Date of Award

Fall 1999

Project Type

Dissertation

Program or Major

Economics

Degree Name

Doctor of Philosophy

First Advisor

Karen Smith Conway

Abstract

While in recent years, the infant health production function literature has expanded to incorporate behavioral inputs into the production of infant health current research fails to incorporate the Medicaid-private insurance choice into the mother's decision making process. This dissertation seeks to address this by treating private insurance and Medicaid as endogenous while considering the effects that the Medicaid eligibility rules have on both kinds of coverage. Medicaid and private insurance are entered directly into the health production function so that quality effects may be captured. In addition, a woman's state of mental health is also incorporated into the health production process. Depression may have direct and indirect effects on infant health, as it is a potential negative input into the production process but also a factor that may influence the choice and productivity of other inputs (such as prenatal care).

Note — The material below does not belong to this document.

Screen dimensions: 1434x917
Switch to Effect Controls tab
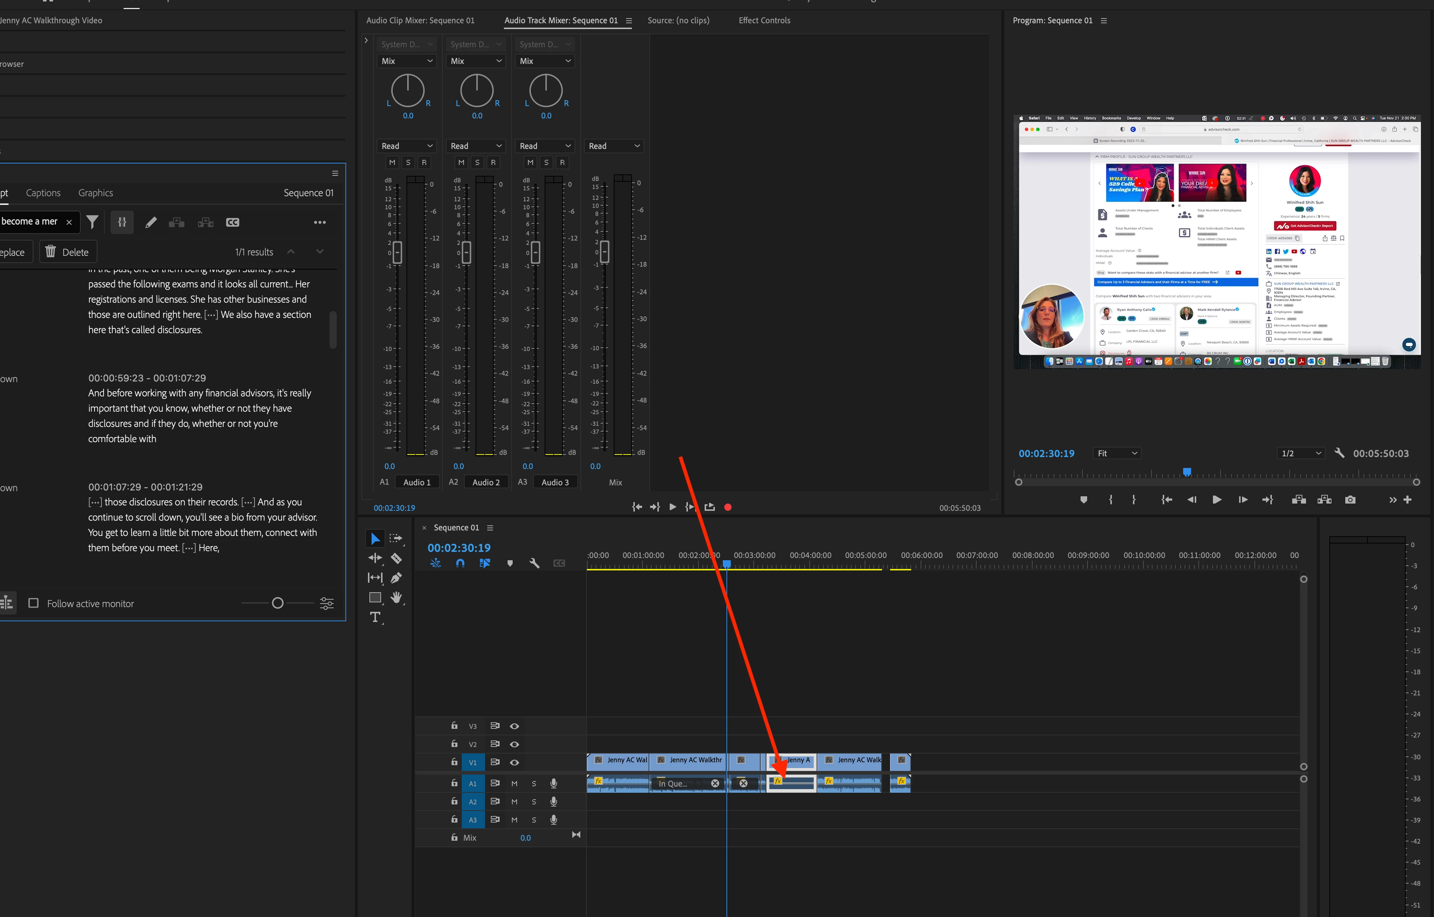[x=764, y=20]
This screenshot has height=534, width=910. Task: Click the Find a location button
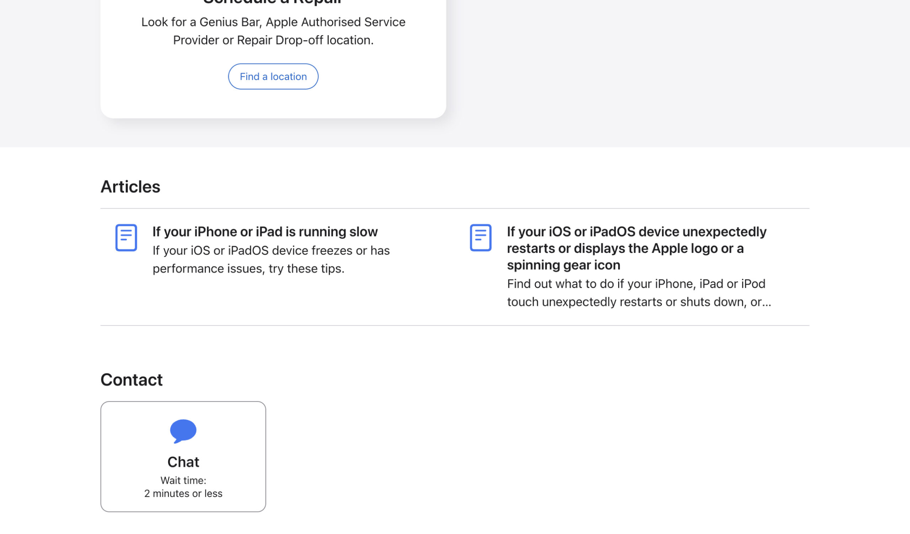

A traditional infant health production model is extended to include the Medicaid-private insurance choice and guides the formulation of the two-stage empirical model. Two reduced form, univariate probits are estimated in the first stage on the Medicaid-private insurance choice. Then, a treatment effects model simultaneously estimates the interaction between prenatal care and birth weight as well as the effects of depression, Medicaid, and private insurance. Finally, utilizing the parameters estimated with my original (1988) data, the effects of expanding Medicaid eligibility according to the 1997 rules are simulated. Additionally, a similar simulation predicts the effect of mechanically "treating" depressed women or reducing their depressive symptoms (by lowering their CES-D depression score) on the key variables.

Results indicate that both depression and Medicaid participation lead to a reduction in birth weight. Prenatal care has no significant effect on birth weight but both smoking and anthropometry do. Simulations reveal that expanding Medicaid eligibility is predicted to improve health outcomes particularly for low-income women and black women. Treating depressed women is also predicted to increase birth weights.